■ PROBLEM STATEMENT
All lines from the one containing "Viewport: 1280px width, 669px height." through the final line of the records below should be reproduced exactly, with the pictures left out.

------------------------------------------------------------

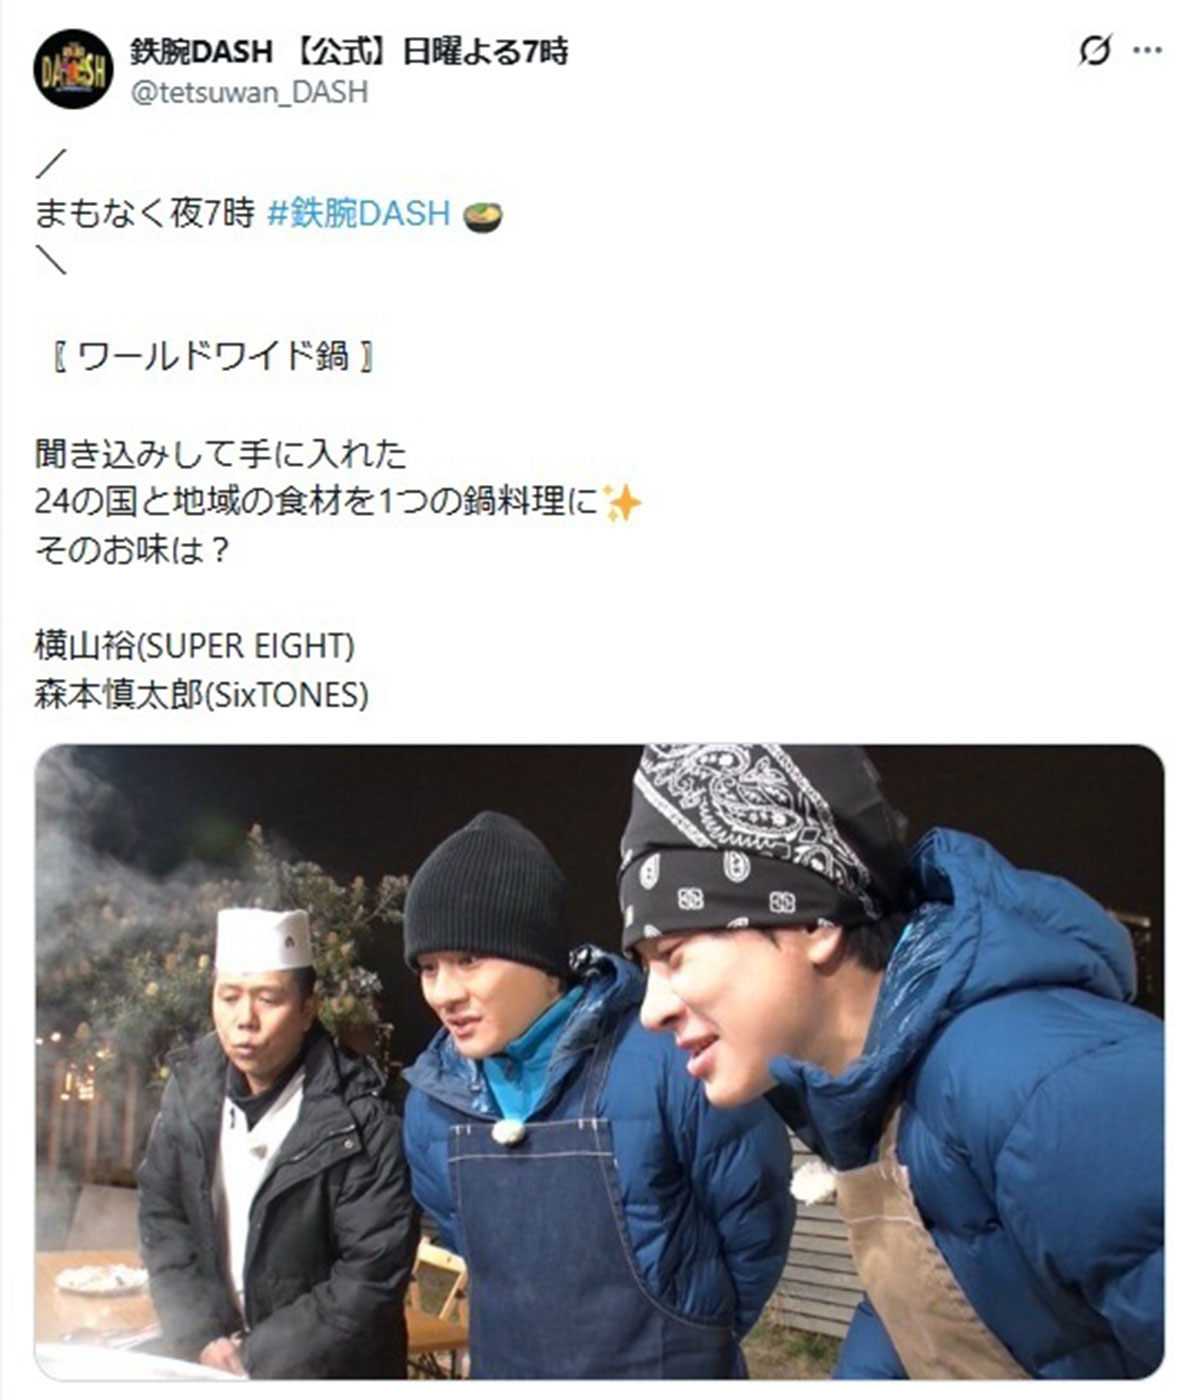
Task: Click the 森本慎太郎(SixTONES) text
Action: click(202, 694)
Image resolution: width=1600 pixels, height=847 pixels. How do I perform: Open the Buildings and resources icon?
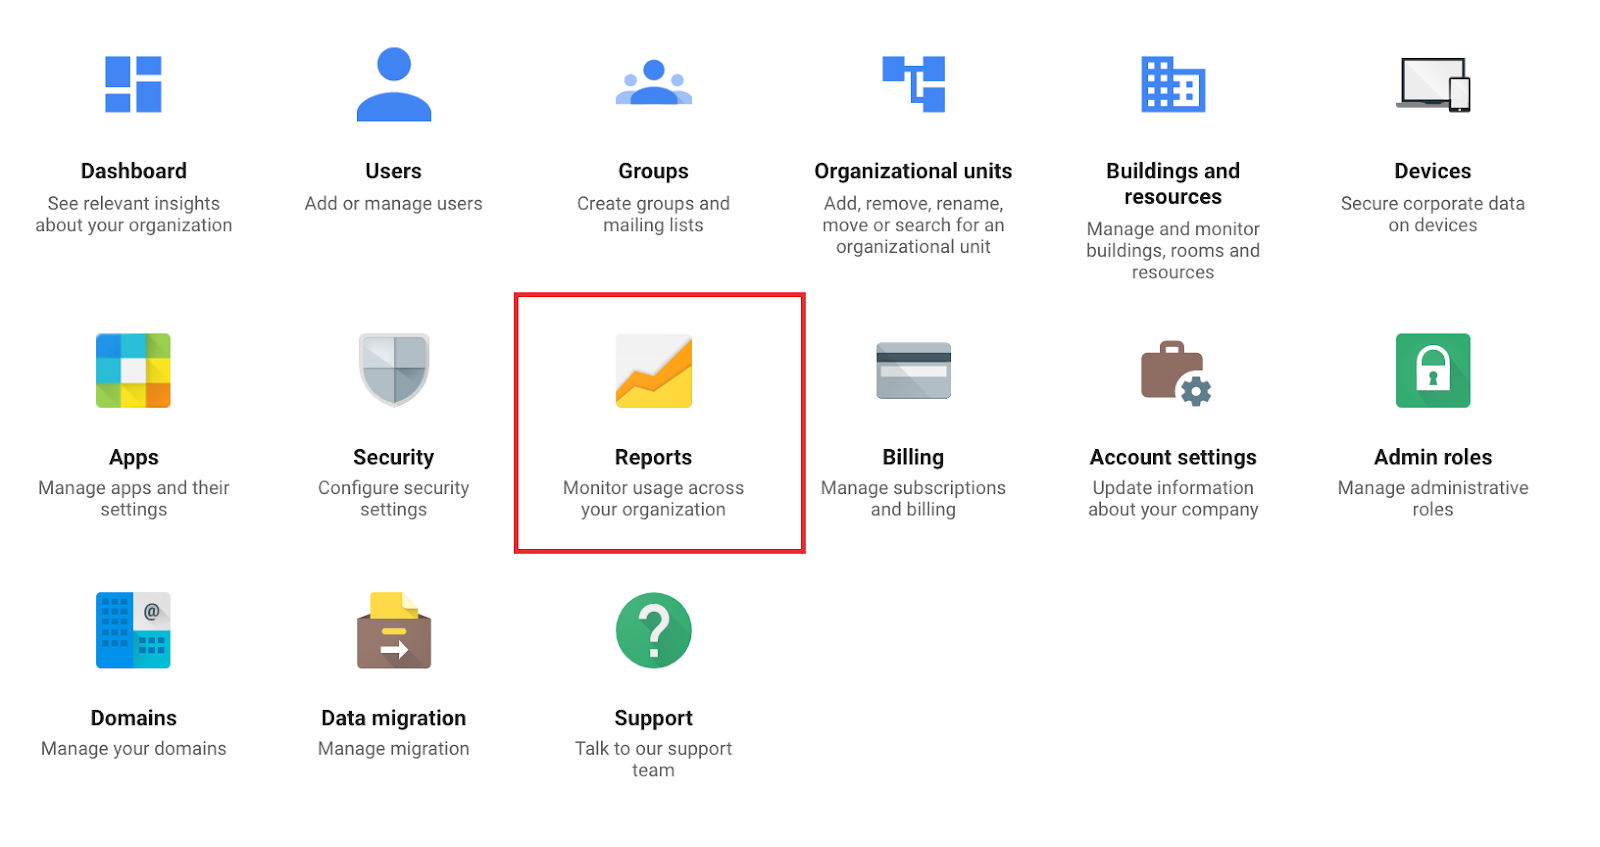point(1173,84)
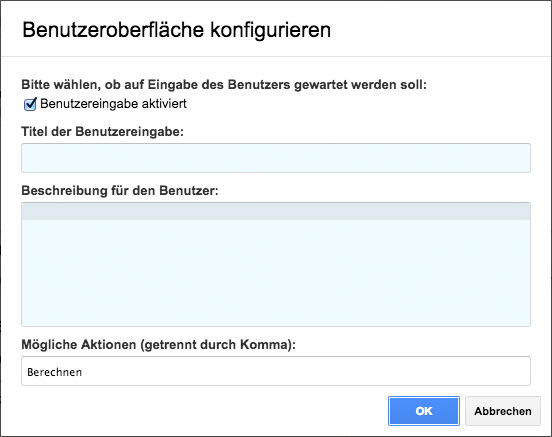Click the Mögliche Aktionen input field

pyautogui.click(x=276, y=371)
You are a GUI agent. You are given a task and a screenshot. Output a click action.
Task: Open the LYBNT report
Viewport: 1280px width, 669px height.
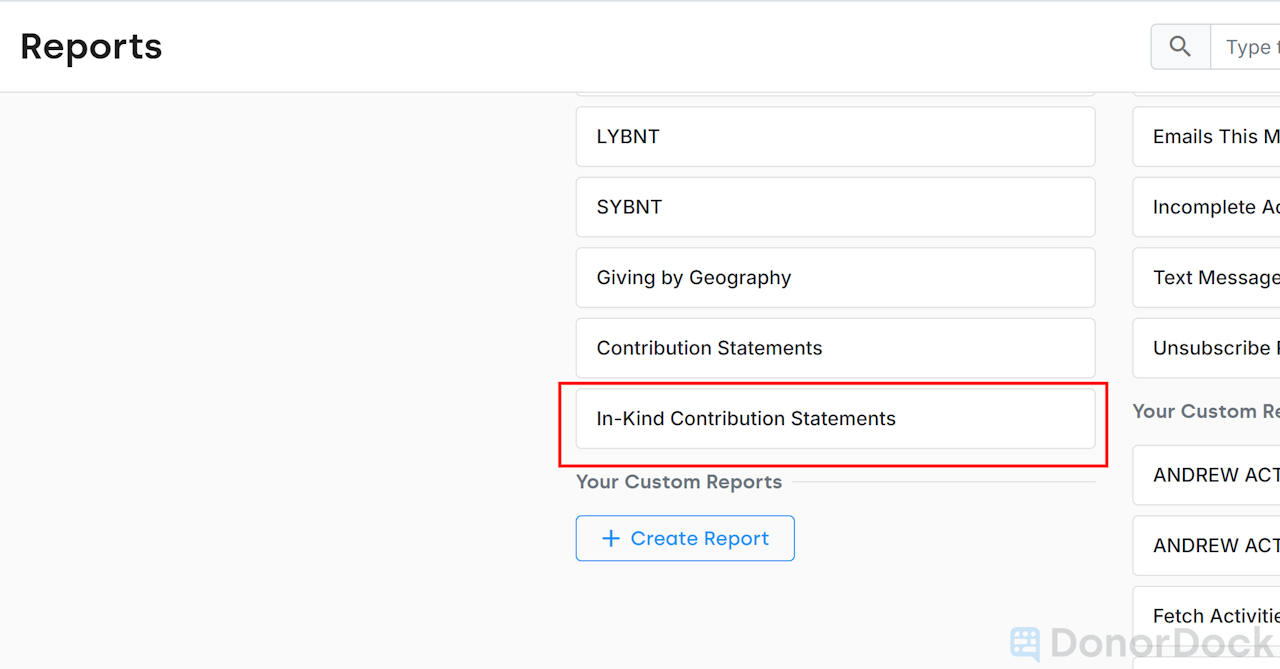(835, 136)
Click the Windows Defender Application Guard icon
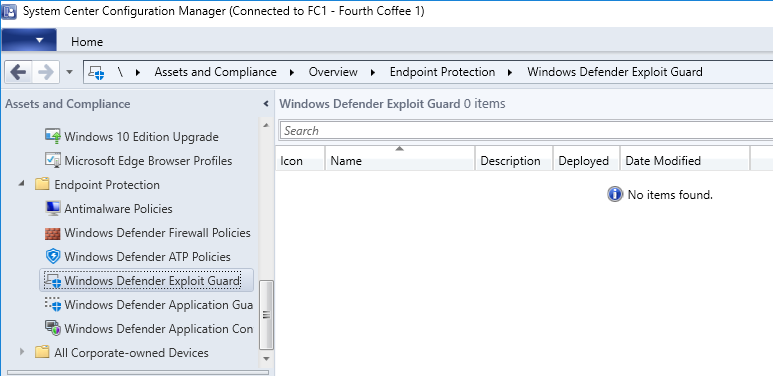This screenshot has width=773, height=376. (x=53, y=305)
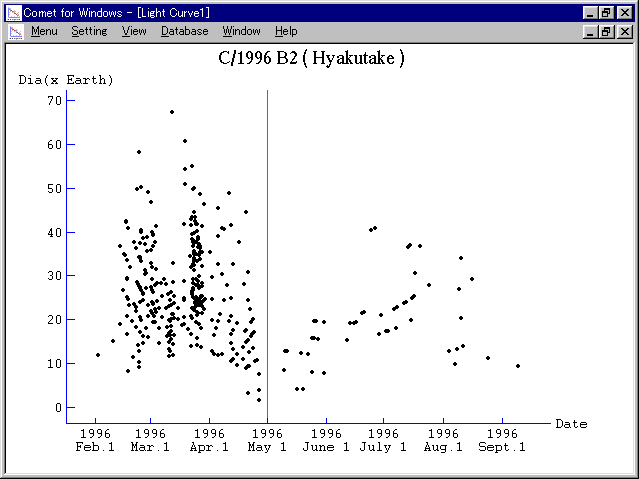Select the highest data point near 67
639x479 pixels.
[171, 112]
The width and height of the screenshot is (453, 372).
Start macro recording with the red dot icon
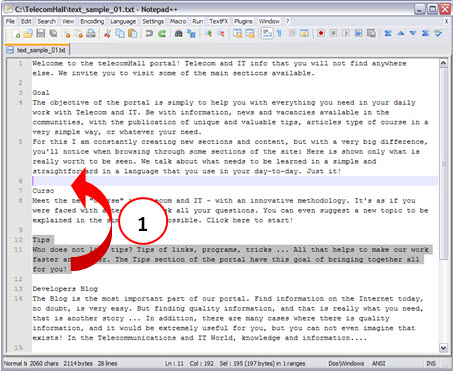[x=321, y=33]
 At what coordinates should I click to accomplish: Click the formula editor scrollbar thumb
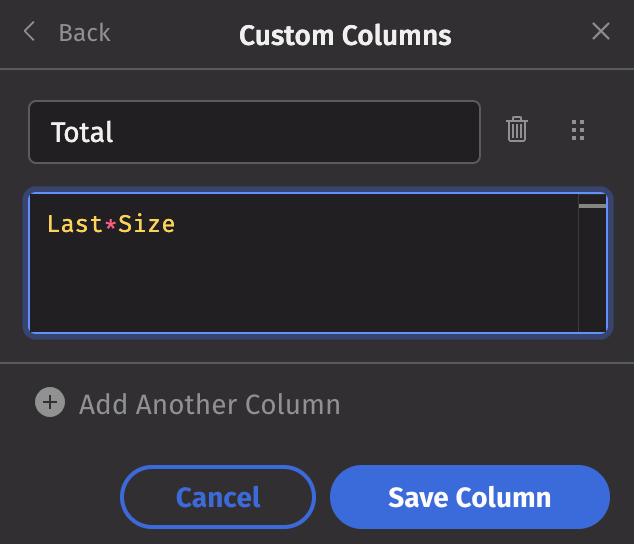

------------------------------------------------------------

■ OUTPUT OF THE EXERCISE
Viewport: 1280px width, 669px height.
(835, 136)
Click the Windows Defender Application Guard icon
This screenshot has width=773, height=376. (x=53, y=305)
Select the highest data point near 67
639x479 pixels.
[171, 112]
The width and height of the screenshot is (453, 372).
Start macro recording with the red dot icon
[x=321, y=33]
 At what coordinates should I click to accomplish: Click the formula editor scrollbar thumb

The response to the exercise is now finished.